Was Nietzsche a proto-Nazi? Did he lay the philosophical foundations for Nazi ideology? That would be a hard case to make given the elements in Nietzsche's thinking that are antithetical to National Socialism. To mention one such element, there is Nietzsche's oft-expressed hostility to socialism. There are, however, passages in Nietzsche which aid and abet the Nazi mindset. They ought not be ignored. A good example is Gay Science #325 (Kaufmann tr. emphasis in original):
What belongs to greatness. Who will attain anything great if he does not find in himself the strength and the will to inflict great suffering? Being able to suffer is the least thing; weak women and even slaves often achieve virtuosity in that. But not to perish of internal distress and uncertainty when one inflicts great suffering and hears the cry of the suffering -- that is great, that belongs to greatness.
This is a passage that could have given great comfort to Heinrich Himmler, head of the SS and the one who orchestrated the Final Solution to the Jewish Question. One should read Himmler's speech at Posen (Poznan in Polish) in which he advocates die Ausrottung des jüdischen Volkes, the eradication or extermination of the Jewish people. Some Holocaust deniers in their perversity try to interpret Ausrottung to mean a mere uprooting in the sense of a displacing or deporting. But anyone who knows German knows that the word means extermination, destruction, extirpation, purging, stamping out, and the like. In plain English, killing. Thus an Ausrottungskrieg is a war of extermination, not a war in which the other side's combabtants are merely pushed out, displaced, deported, or segregated.
It is interesting to observe how Walter Kaufmann, who was eager to decouple Nietzsche and National Socialism, tries to play down the 'chilling' character of GS #325. He appends a footnote in which he refers to GS #311 supra. There Nietzsche speaks of how boldness in expressing one's ideas can cause emotional hurt to those near and dear. Kaufmann: "The distress that this section [#325] caused some of Nietzsche's first readers illustrates his point. He knew how his development and books had pained his mother and sister, Richard and Cosima Wagner, Wagner's admirers, and ever so many others." (The Gay Science, Vintage, 1974, p. 255, n. 52.)

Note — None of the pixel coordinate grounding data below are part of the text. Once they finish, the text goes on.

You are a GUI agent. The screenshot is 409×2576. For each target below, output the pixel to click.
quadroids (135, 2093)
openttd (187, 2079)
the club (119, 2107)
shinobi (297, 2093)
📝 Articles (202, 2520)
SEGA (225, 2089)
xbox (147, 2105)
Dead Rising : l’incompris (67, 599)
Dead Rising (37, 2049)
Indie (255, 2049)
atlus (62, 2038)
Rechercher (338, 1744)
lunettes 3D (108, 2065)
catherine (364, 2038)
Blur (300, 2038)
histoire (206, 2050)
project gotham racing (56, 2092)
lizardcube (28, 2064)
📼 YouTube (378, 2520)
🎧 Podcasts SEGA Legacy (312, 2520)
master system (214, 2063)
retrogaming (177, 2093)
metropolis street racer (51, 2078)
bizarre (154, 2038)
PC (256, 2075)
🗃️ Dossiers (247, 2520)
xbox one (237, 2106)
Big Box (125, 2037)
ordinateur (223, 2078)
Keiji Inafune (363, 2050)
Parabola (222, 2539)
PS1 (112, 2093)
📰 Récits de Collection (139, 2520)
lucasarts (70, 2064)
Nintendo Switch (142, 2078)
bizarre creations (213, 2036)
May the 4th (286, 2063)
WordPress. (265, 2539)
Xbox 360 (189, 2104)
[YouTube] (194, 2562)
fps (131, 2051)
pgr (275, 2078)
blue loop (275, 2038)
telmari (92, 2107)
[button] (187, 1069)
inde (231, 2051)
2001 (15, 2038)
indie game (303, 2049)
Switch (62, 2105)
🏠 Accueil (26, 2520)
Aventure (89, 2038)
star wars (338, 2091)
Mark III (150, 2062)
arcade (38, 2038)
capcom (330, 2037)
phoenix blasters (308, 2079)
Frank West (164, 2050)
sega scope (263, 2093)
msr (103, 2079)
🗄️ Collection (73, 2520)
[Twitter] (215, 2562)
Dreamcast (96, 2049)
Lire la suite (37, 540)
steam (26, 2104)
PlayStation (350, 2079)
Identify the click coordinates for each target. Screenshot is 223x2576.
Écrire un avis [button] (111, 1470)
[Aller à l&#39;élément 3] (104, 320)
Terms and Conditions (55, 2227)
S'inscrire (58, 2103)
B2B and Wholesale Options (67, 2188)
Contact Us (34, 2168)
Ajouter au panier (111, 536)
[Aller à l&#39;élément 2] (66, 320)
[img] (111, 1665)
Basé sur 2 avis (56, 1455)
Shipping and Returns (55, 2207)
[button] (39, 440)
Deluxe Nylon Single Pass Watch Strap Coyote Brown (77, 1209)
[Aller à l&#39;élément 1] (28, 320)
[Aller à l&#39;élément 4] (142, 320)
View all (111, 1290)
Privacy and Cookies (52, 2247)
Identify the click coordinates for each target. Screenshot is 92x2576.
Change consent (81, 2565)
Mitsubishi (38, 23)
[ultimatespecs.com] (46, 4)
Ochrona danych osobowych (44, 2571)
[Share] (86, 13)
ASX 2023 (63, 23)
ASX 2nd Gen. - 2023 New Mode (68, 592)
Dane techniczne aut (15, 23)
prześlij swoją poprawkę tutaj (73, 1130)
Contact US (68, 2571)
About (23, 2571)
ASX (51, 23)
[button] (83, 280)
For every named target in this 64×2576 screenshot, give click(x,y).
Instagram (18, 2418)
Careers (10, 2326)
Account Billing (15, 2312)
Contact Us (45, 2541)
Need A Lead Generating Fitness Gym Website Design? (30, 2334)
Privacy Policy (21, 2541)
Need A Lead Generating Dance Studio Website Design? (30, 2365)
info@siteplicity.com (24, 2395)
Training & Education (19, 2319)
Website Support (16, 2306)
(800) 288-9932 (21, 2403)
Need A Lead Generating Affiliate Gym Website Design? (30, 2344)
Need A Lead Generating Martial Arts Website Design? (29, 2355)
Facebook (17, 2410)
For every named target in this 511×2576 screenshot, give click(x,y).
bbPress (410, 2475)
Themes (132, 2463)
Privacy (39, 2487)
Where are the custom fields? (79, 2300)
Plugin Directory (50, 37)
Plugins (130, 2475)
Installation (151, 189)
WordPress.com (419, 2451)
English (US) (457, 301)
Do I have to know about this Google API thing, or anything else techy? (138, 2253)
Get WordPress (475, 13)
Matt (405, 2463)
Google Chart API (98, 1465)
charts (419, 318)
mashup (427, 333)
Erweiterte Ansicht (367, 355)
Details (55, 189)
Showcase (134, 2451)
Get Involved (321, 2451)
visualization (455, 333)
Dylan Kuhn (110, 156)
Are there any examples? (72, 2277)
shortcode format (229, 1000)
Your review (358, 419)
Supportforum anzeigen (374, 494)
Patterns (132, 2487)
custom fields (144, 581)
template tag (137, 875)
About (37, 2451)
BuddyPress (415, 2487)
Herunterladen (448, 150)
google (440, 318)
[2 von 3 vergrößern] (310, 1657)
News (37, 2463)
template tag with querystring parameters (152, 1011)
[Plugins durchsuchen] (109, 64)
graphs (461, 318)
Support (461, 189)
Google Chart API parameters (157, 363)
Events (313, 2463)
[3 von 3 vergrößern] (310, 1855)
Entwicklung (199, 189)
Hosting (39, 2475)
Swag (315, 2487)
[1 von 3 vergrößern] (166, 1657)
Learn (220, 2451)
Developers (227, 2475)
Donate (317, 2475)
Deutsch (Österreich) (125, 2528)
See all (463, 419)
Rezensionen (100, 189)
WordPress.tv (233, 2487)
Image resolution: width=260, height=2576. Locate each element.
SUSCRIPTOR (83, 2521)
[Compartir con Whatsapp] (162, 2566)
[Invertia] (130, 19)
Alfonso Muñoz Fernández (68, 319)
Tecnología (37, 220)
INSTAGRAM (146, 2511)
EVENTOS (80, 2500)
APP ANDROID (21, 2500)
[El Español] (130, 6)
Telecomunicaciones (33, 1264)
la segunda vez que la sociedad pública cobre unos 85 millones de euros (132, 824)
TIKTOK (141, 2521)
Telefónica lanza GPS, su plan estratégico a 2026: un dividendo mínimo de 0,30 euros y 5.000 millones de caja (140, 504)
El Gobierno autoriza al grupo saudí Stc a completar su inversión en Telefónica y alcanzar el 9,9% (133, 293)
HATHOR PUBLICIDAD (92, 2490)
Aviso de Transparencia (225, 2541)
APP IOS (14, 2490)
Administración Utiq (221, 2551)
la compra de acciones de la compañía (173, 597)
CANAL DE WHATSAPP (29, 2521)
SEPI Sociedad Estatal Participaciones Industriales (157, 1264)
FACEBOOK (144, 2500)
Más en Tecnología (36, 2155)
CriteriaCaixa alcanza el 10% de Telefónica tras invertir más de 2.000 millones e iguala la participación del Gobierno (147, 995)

This soft-pedalling won't wash. Read #325 again. Nietzsche speaks of the infliction of great suffering and of having to listen to the cry of the suffering without perishing of internal distress and uncertainty. Ask yourself: was Nietzsche in any danger of perishing from the pain it caused him to offend the tender sensibilities of his mother and sister? Of course not. But this was a danger to the young SS men who were ordered to strip naked and shoot down in cold blood helpless men, women and children standing at the mouths of mass graves -- all for the 'crime' of being Jewish, or for that matter Slavic, Untermenschen, subhumans. It can't hurt to reflect on that word for a moment. What is the opposite? Übermensch, superman. Kaufmann translates it as 'overman' for obvious reasons. But would he translate Untermenschen as 'undermen'?
Some Nietzsche lovers will of course scream in protest. But I am not saying that Nietzsche was a Nazi or a proto-Nazi. Nor am I saying that he is not worth reading or that his books ought to be banned, or that there is nothing to learn from him philosophically. I am saying that he expressed views that not only could be interpreted, but were reasonably interpreted as justifying the sorts of crimes the Nazis committed. Or will you try to argue that Nazi philosophers like Alfred Baeumler had no justification at all for regarding Nietzsche as a precursor of Nazi ideology?
Of course, one cannot build an interpretation of Nietzsche on one passage. But there are many passages like the one I cited. And when one interprets these passages in the light of such key Nietzschean doctrines as the death of God, the Will to Power, the perspectival nature of truth, (which amounts to a denial of truth), the denial of a moral world order, it becomes clear that there are definite links between Nietzsche's philosophy and Nazi ideology. But I can understand why leftists don't want to be reminded of this.